A Tale of Terror

I’d like to talk about a recent GCN that is one of the scariest I’ve seen at LinkedIn. The actual impact was limited; it only hit services that were deployed during the incident, and it happened relatively late in the day so only a handful of things had been deployed in that timeframe. …but had it happened earlier in the day…oh, man, could it ever have been worse. I only have a single inGraph to share from this one:

This is what push notification sends for Messaging (sent through ATC) looked like during the incident. A super-quick primer on how ATC works: ATC is responsible for managing a subset of outbound communications from LinkedIn. Outbound messages routed through ATC are mirrored to all production fabrics, and ATC uses lix to determine the fabric from which to send push/emails. If the message happens to be in the lix bucket from which ATC is supposed to send in that fabric, it sends. If not, ATC drops the message.

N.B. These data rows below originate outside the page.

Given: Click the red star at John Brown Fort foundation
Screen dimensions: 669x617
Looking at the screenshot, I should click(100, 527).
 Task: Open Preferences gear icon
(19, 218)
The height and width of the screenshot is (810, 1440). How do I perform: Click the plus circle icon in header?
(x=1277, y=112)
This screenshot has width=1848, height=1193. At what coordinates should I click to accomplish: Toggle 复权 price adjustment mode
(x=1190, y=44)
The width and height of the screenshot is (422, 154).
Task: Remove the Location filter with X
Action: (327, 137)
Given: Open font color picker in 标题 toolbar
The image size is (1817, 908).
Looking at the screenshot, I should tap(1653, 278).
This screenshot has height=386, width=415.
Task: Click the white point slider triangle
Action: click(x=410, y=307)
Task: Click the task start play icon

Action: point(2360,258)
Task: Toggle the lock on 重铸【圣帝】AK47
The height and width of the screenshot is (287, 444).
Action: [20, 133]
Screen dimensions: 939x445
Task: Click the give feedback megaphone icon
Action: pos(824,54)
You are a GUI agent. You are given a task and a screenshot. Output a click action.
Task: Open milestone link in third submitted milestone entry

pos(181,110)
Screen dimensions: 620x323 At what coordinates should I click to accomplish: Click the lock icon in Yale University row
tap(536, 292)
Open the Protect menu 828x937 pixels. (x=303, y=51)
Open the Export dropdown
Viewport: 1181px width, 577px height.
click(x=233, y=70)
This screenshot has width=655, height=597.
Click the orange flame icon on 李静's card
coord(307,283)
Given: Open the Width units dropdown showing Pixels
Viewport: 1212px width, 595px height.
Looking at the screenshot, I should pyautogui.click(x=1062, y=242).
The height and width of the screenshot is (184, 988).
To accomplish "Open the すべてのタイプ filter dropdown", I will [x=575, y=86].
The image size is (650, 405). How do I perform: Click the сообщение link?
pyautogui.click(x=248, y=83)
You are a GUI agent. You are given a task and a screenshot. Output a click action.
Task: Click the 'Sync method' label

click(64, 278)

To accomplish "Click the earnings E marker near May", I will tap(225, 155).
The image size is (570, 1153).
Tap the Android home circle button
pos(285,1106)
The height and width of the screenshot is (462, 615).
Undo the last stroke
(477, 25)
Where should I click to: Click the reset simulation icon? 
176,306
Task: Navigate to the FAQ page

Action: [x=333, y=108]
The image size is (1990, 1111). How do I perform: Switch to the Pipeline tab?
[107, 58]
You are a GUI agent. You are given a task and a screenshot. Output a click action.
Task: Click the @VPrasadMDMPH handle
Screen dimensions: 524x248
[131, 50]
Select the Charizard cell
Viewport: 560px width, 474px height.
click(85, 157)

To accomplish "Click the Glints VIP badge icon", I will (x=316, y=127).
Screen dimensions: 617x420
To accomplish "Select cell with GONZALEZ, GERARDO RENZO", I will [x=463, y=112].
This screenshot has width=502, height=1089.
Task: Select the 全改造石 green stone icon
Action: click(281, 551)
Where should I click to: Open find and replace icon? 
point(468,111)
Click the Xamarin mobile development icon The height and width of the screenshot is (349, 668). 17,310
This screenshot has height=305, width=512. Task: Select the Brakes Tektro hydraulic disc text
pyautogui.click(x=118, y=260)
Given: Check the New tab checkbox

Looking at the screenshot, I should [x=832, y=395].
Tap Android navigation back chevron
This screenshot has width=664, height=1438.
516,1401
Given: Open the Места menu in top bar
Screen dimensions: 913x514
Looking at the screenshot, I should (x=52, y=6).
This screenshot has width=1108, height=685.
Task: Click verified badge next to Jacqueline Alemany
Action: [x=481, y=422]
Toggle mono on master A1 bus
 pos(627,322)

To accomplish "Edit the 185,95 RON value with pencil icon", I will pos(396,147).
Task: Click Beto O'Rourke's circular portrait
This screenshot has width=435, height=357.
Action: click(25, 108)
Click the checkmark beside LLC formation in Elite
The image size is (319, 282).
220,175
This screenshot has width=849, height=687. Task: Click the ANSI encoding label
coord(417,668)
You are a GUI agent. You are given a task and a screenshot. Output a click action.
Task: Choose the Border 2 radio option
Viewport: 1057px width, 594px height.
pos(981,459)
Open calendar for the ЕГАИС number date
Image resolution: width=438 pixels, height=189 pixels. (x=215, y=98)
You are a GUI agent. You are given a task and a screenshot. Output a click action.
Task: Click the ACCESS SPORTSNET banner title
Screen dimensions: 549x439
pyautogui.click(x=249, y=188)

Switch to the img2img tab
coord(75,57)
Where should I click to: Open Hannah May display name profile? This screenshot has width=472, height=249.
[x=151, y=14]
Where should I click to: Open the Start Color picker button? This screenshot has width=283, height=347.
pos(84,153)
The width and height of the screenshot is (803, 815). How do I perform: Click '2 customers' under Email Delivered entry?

..but what if lix goes away?

Giant, bold, underlined, italic font because that’s the entire point of this post. (I actually just spent 5 minutes trying to figure out how to make the font bigger.) In the case of ATC it Fails Open, which is to say: in the absence of information about what it should send, it simply sends everything. This means sending duplicates in a failure scenario like this one. Imagine getting duplicate pushes for every message you receive from LinkedIn Messaging. Awful.

Maybe you don’t use LinkedIn Messaging a whole lot. That’s fine…and it’s not the point. Allow me to repeat:

What happens if lix goes away?

Fuck A/B testing of copy changes or relevance modeling or any of that; XLNT results are not what I’m talking about. An (hilarious) email went out talking about “these 6 or so lixen were the only ones impacted, so otherwise we’re good!” Cool…but what happens to your product if lix returns control for all members?

Maybe you’re leveraging lix for data migration. Maybe you’re using it to wrap a potentially dangerous infrastructure change. In short: Maybe your use case has nothing to do with A/B testing. As a company we’ve embraced lix as a mechanism for being able to carefully ramp anything and everything to a targeted population for vetting/verification. One of the very first questions asked when a code change might have impact is “can we lix this?” The intent is that we can ramp the change gradually, and then turn it off and go back to the drawing board if it went awry.

What happens if lix goes away?

Repeating it a third time. How will your product behave? Will your product even work at all?

Seriously. I don’t mean to give you nightmares, but think about it.